“Sono soddisfatto degli ascolti di ieri sera sia per la serata sia per l’anteprima di Pif a dimostrazione che è importante cambiare anche il linguaggio televisivo”. E’ il commento del direttore di Rai 1 Giancarlo Leone in apertura della conferenza stampa dell’organizzazione al Roof dell’Ariston.
“Nonostante il calo dovuto probabilmente allo sconvolgimento della scaletta per l’episodio dei due contestatori, è stato un risultato doppiamente notevole - gli ha fatto eco Fabio Fazio – con picchi d’ascolto registrati durante il monologo di Luciana Littizzetto e l’esibizione di Cat Steven. “E’ stato un inizio surreale con un prologo troppo lungo e la scaletta sconvolta - ha chiarito il conduttore della kermesse canora -. Tutto questo finché non è partita la gara poi tutto si è incanalato sui binari giusti”.

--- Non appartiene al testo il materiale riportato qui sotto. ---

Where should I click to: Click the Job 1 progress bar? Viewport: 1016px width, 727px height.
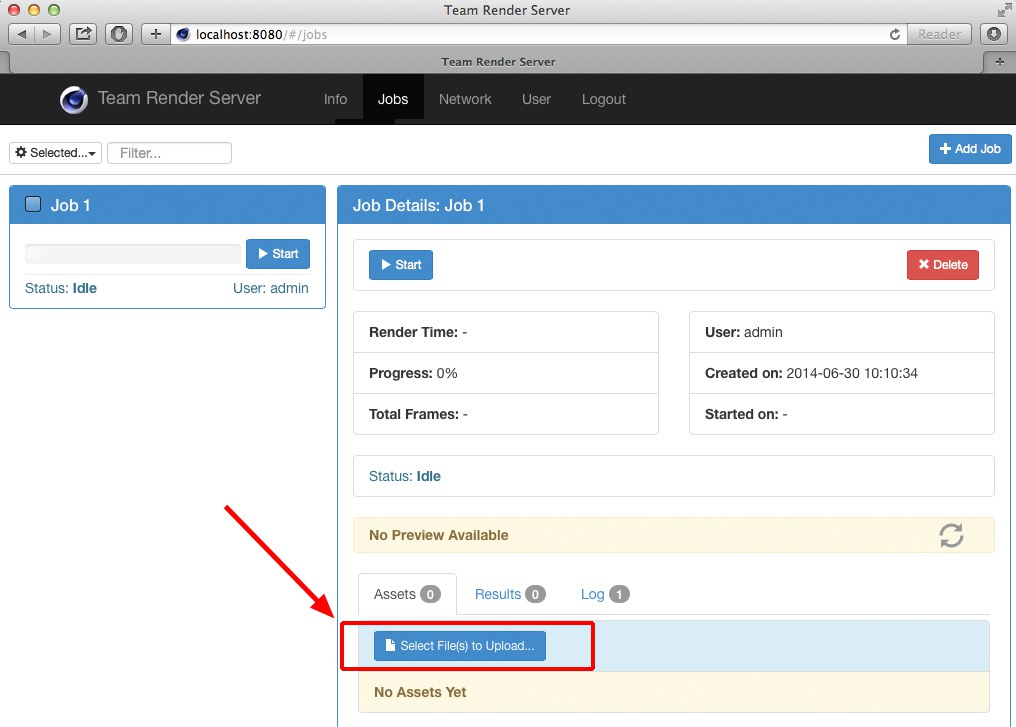click(132, 254)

Parla anche della presenza del leader del M5S in platea e del suo comizio fuori dal teatro: “Dal punto di vista del cittadino che legge giornali e parla con la gente credo che si stiano adoperando le parole con una disinvoltura eccessiva dimenticandosi del significato che hanno. Si parte da un presupposto di malafede e dal fatto che non esistano persone per bene. Fazio cita Enzo Biagi che gli disse: "Ricordati che le parole possono fare molto male e, da buonista, credo che non si abbia il diritto di entrare nella vita delle persone a gamba tesa”. "E' importante il fatto che Grillo non abbia interrotto lo svolgimento del festival - ha aggiunto Leone - e sono lieto del fatto che, aldilà delle opinioni e del modo di fare di Beppe, abbia rispettato lo spettacolo televisivo".
Fazio si pronuncia anche sulla serata di questa sera alla luce della eccessiva frammentazione di quella di esordio: "Da buon precisino che sono, spero sia più ordinata e di partire con prima canzone esattamente alle 21".